EXERCISE DIRECTIONS: From the entries that follow, pick out all lines holding "Sort".

*** EXERCISE MATERIALS Section Begins ***

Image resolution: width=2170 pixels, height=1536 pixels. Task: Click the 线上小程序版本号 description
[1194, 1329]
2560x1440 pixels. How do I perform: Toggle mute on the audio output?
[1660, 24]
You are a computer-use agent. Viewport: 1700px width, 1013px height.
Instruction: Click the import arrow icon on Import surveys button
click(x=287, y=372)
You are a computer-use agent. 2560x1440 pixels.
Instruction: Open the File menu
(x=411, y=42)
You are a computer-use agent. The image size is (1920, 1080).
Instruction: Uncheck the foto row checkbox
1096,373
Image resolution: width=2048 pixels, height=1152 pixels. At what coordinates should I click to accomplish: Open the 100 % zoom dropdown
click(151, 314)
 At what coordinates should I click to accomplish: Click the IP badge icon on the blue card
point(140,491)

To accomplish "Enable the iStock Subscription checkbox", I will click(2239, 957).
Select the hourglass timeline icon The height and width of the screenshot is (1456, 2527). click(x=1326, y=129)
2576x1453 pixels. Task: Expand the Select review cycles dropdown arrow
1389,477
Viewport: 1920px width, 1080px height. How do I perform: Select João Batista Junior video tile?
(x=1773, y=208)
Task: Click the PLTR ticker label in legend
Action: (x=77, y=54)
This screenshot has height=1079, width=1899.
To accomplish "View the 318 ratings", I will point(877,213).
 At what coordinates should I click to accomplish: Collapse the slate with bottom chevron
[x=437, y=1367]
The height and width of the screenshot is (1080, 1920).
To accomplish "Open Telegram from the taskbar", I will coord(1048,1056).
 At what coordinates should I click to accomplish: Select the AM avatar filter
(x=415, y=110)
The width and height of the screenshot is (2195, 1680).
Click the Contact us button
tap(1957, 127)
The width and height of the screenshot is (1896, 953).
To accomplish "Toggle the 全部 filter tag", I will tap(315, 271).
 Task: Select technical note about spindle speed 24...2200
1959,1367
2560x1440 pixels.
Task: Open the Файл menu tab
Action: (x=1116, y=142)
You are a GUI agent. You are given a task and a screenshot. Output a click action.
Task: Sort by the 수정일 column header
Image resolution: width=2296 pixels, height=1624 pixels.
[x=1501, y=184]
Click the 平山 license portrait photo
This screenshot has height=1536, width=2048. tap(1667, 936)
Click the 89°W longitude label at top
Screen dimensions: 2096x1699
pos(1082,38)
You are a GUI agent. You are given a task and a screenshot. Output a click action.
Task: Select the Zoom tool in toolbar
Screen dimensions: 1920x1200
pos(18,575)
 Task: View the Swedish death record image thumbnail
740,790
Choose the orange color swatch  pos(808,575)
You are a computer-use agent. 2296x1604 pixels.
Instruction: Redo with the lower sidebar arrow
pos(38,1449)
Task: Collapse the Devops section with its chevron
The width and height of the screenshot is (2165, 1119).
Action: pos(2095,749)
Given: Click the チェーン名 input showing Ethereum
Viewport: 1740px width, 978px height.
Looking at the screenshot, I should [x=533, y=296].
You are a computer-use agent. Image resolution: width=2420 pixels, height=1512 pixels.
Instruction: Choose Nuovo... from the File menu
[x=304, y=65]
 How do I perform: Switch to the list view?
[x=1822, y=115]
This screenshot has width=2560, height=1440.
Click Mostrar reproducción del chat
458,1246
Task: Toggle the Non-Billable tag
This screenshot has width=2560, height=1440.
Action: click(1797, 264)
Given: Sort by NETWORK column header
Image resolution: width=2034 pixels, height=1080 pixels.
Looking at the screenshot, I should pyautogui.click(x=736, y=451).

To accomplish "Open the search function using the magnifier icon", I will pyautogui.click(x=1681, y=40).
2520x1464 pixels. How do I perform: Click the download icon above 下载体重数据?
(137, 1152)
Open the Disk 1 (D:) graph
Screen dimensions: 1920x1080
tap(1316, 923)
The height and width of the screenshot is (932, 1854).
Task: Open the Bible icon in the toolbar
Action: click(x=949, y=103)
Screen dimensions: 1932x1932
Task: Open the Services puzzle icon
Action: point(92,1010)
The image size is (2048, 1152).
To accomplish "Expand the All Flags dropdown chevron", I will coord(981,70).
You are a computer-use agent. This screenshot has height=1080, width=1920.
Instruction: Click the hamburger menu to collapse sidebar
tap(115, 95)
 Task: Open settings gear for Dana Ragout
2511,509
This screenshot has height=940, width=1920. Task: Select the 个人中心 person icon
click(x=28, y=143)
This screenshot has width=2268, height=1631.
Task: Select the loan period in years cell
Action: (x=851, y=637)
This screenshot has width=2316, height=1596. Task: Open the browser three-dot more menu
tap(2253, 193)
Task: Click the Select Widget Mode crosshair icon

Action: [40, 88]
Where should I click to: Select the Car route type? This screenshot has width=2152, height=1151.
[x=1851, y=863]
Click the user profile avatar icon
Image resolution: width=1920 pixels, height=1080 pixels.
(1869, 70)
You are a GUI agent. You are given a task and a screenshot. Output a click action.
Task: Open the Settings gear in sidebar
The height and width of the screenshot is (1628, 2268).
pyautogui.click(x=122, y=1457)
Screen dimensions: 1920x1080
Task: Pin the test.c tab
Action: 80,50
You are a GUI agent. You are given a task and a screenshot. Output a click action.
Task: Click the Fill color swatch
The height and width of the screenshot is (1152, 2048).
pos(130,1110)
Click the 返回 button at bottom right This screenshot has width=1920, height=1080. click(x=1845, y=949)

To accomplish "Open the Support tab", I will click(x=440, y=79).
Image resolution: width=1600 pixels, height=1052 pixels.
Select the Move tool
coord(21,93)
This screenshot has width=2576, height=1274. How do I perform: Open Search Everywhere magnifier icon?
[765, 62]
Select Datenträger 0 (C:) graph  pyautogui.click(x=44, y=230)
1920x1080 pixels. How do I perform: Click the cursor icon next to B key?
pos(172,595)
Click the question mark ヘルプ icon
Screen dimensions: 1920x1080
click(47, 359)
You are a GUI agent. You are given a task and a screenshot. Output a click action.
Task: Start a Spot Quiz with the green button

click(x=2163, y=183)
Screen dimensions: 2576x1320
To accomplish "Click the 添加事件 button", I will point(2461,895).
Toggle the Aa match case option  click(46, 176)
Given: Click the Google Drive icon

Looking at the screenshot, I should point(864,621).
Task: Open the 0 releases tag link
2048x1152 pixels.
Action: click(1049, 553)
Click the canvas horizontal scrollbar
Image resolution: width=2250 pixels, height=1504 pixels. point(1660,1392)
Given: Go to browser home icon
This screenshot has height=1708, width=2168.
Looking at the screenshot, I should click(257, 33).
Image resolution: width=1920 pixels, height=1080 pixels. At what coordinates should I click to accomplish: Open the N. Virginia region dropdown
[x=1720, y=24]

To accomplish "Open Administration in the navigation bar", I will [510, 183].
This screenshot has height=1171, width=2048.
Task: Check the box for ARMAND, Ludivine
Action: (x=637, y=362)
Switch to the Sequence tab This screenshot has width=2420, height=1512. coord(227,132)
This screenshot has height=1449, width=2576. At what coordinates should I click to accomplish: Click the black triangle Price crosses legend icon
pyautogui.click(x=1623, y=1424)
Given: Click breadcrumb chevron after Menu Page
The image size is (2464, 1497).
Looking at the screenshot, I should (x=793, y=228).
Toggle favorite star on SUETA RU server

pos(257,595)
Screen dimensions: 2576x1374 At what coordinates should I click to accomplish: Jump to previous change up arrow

*** EXERCISE MATERIALS Section Ends ***

SOLVED PROBLEM:
Task: Sort by the 수정일 column header
Given: Sort by NETWORK column header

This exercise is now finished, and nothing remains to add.